§ **TO BE DONE**:
Edit the passage on case study videos from "It's the attention" to "capturing these stories.", substituting "remarkable" for "extraordinary", and write out the edited span.

§ **SUPPLIED TEXT**:
((
Tim Cumming and Helen Pain, updated 11 Jan 2022

A case study video tells your story through your clients' eyes. It's proof. It's holy manna.

It's the attention to detail, you see. The nurturing, the love, the extraordinary skill, with which you've delivered your service or product - the story of all of that told credibly.

Harvest case studies affordably. And in quantity. And it's also faster and more convenient. There's really no excuse for not capturing these stories.

Why Use Case Studies

The most rewarding aspect of putting case studies on both your website and social media is the clarity, the independence, and the customers' eye point-of-view, which is so valuable to your would-be buyers. But there's another reason. Face-to-face selling is changing fast, as the 2020 Gartner report on the decline of the sales pipeline shows. The role of marketing is fast absorbing many traditional sales functions.
))
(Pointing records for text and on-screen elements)
((
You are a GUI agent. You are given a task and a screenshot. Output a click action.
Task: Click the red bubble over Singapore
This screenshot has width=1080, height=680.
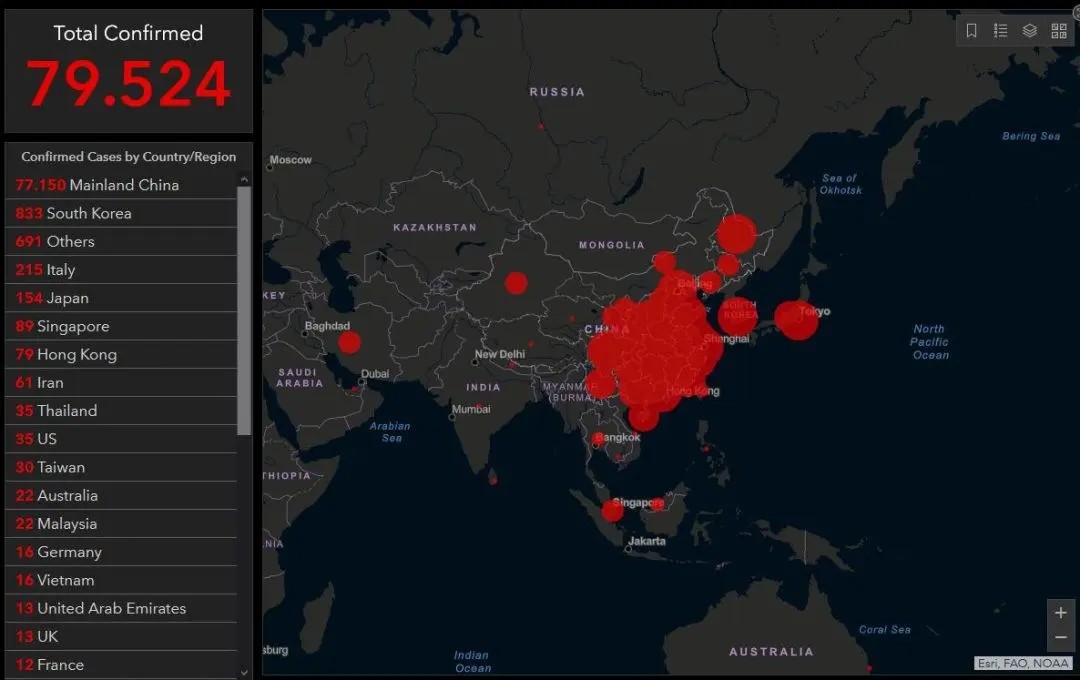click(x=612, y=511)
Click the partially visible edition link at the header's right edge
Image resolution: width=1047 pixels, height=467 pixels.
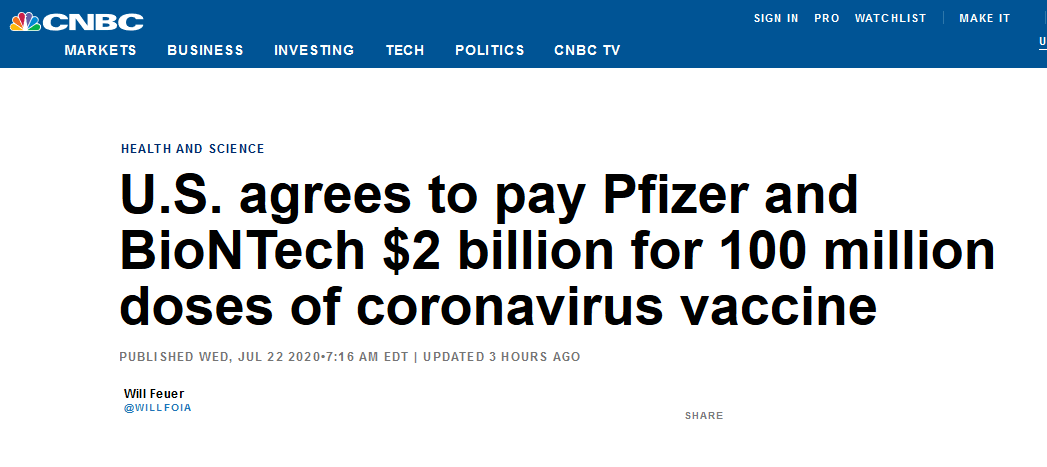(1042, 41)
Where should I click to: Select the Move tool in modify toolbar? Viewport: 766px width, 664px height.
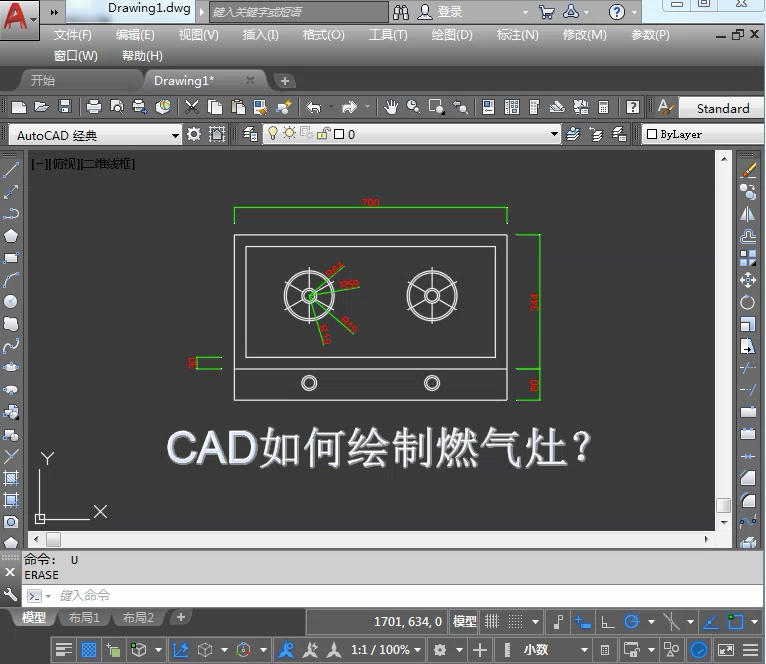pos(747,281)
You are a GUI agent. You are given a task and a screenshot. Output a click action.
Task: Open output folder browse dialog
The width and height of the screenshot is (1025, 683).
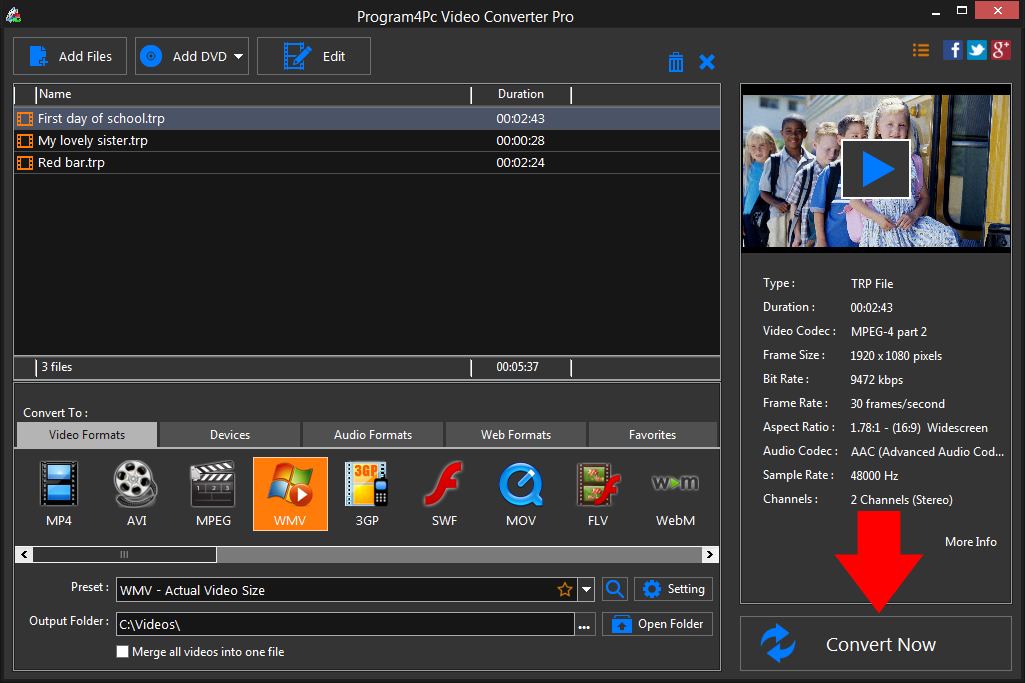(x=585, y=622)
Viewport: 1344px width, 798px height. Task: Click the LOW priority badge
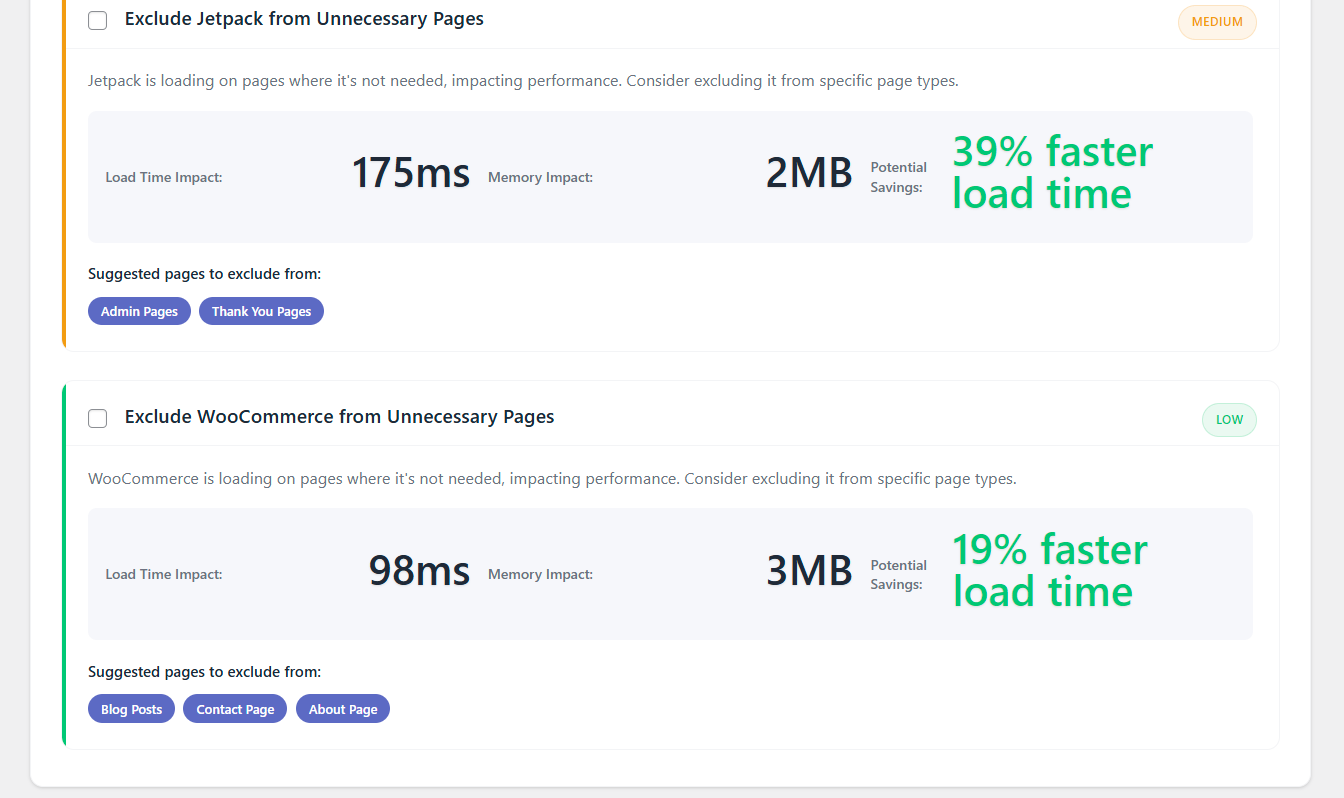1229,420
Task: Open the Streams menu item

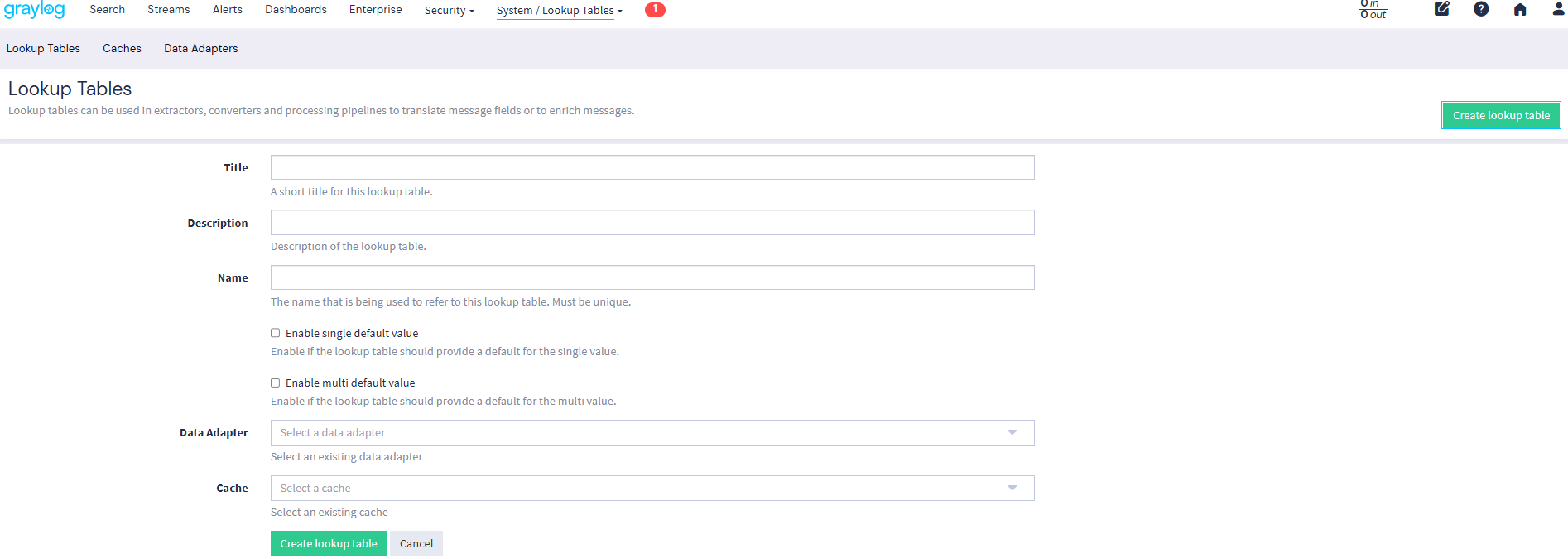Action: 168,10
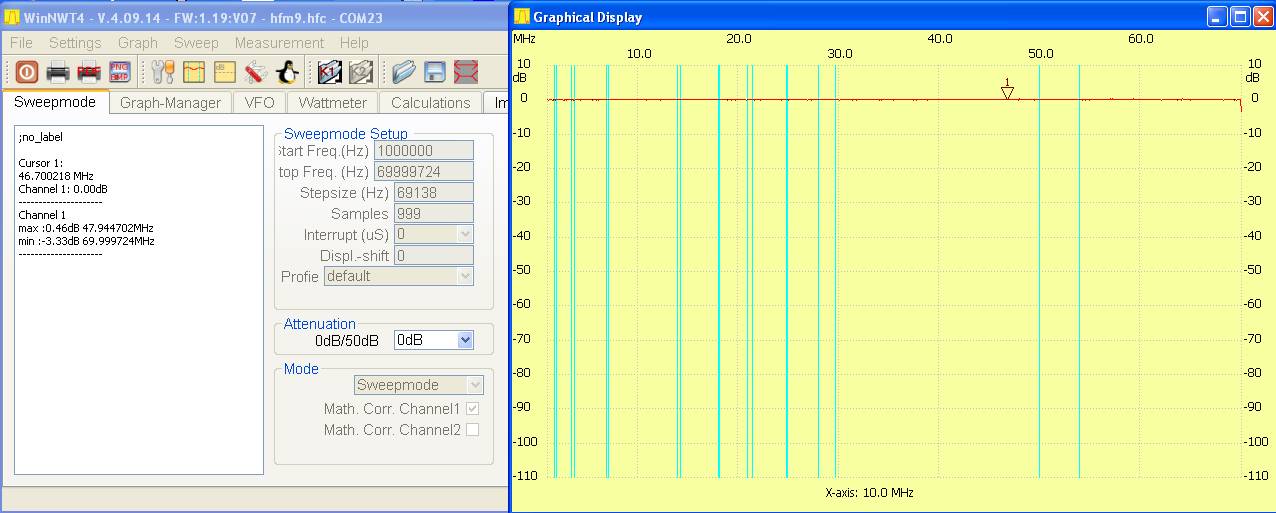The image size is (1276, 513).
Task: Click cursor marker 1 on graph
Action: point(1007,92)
))
§ **FULL SOLUTION**:
It's the attention to detail, you see. The nurturing, the love, the remarkable skill, with which you've delivered your service or product - the story of all of that told credibly.

Harvest case studies affordably. And in quantity. And it's also faster and more convenient. There's really no excuse for not capturing these stories.